世界最大のゴシック様式の建造物で、ローマカトリックの教会です。

ドイツを代表する観光名所でもあるので、日本でも写真や映像で見たことがある人も多いのではないかと思います。
高さ157m、幅86m、奥行き144mという巨大さです。

現代建築ならまだわからなくもないですが、重機もない時代によくここまでのものを作ったと感じざるをえません。
その威容は異様なまでに存在感があり、街のシンボルというよりは支配者であるがごとく見えました。

建てるのにどのくらいかかったのか気になって調べてみると、1248年に建築が始まり、16世紀に財政難で工事が中断、19世紀に入ってから再開されて、1880年にすべてが完成したとのことでした。

-.-.-

● **記述課題**
1. 本文抜粋のうち、「ドイツを代表する観光名所でも」から「てが完成したとのことでした。」までを、両端を含めて一字一句そのまま書き写してください。
2. 本文抜粋を二文で要約すること。

-.-.-

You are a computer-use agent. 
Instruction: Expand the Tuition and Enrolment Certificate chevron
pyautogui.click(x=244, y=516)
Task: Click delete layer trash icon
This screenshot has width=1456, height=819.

-.-.-

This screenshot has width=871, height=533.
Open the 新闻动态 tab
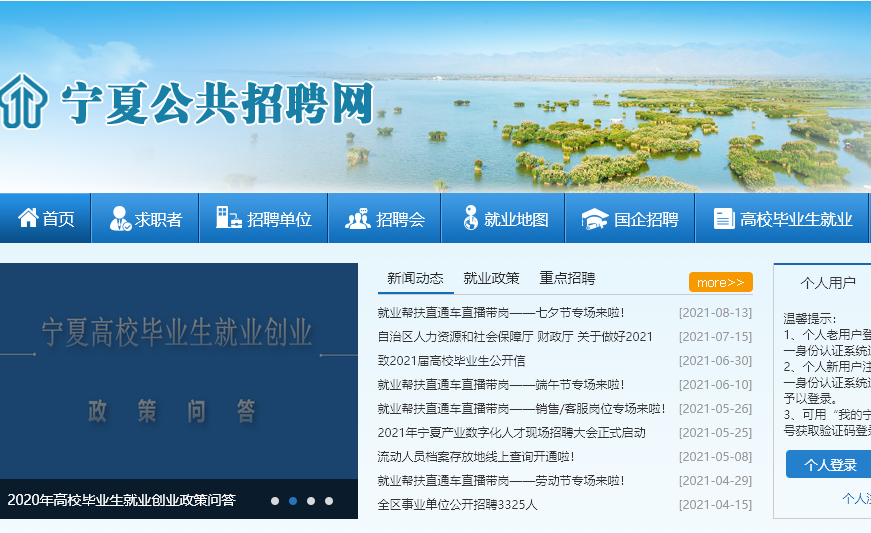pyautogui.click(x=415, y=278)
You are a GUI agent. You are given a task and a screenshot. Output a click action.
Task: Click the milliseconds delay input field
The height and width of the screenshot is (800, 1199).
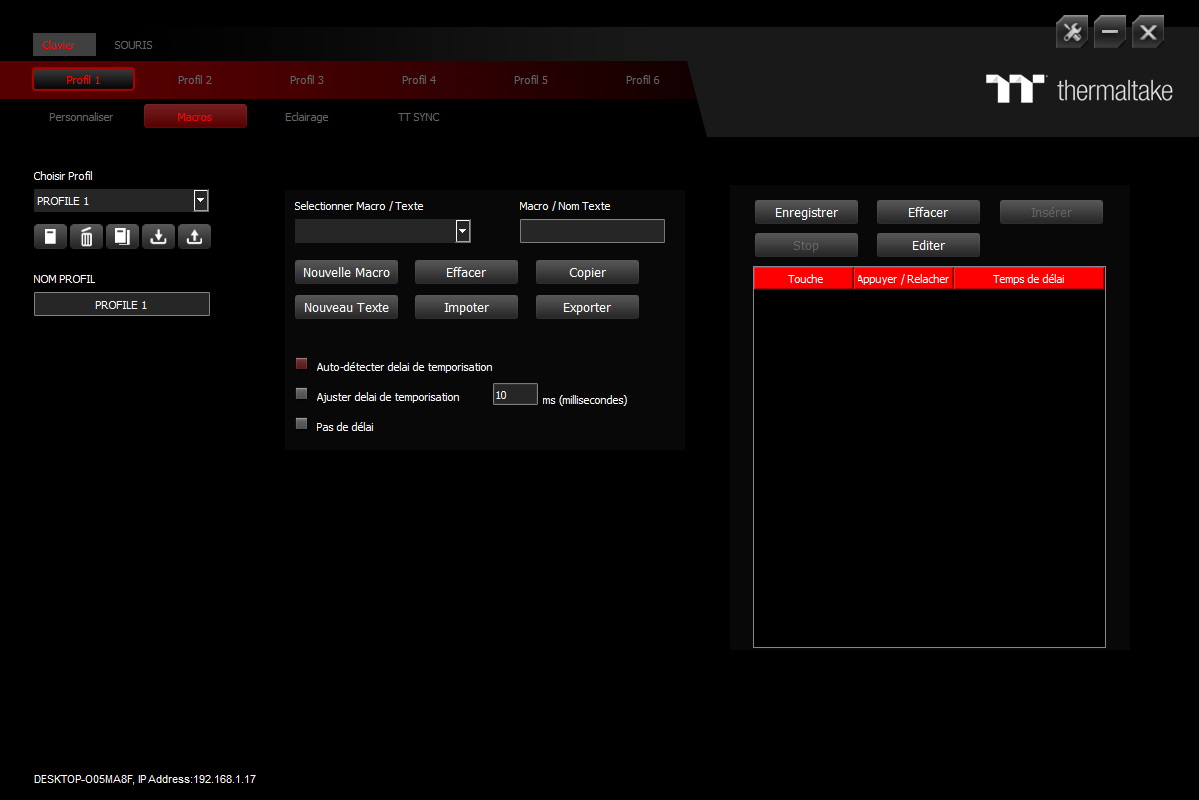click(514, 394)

-.-.-

● **記述回答**
1.
ドイツを代表する観光名所でもあるので、日本でも写真や映像で見たことがある人も多いのではないかと思います。
高さ157m、幅86m、奥行き144mという巨大さです。

現代建築ならまだわからなくもないですが、重機もない時代によくここまでのものを作ったと感じざるをえません。
その威容は異様なまでに存在感があり、街のシンボルというよりは支配者であるがごとく見えました。

建てるのにどのくらいかかったのか気になって調べてみると、1248年に建築が始まり、16世紀に財政難で工事が中断、19世紀に入ってから再開されて、1880年にすべてが完成したとのことでした。

2. ドイツを代表する観光名所でもあるこの建物は、世界最大のゴシック様式の建造物であり、高さ157m、幅86m、奥行き144mのローマカトリックの教会である。建築は1248年に始まり、16世紀に財政難で工事が中断したのち19世紀に再開され、1880年にすべてが完成した。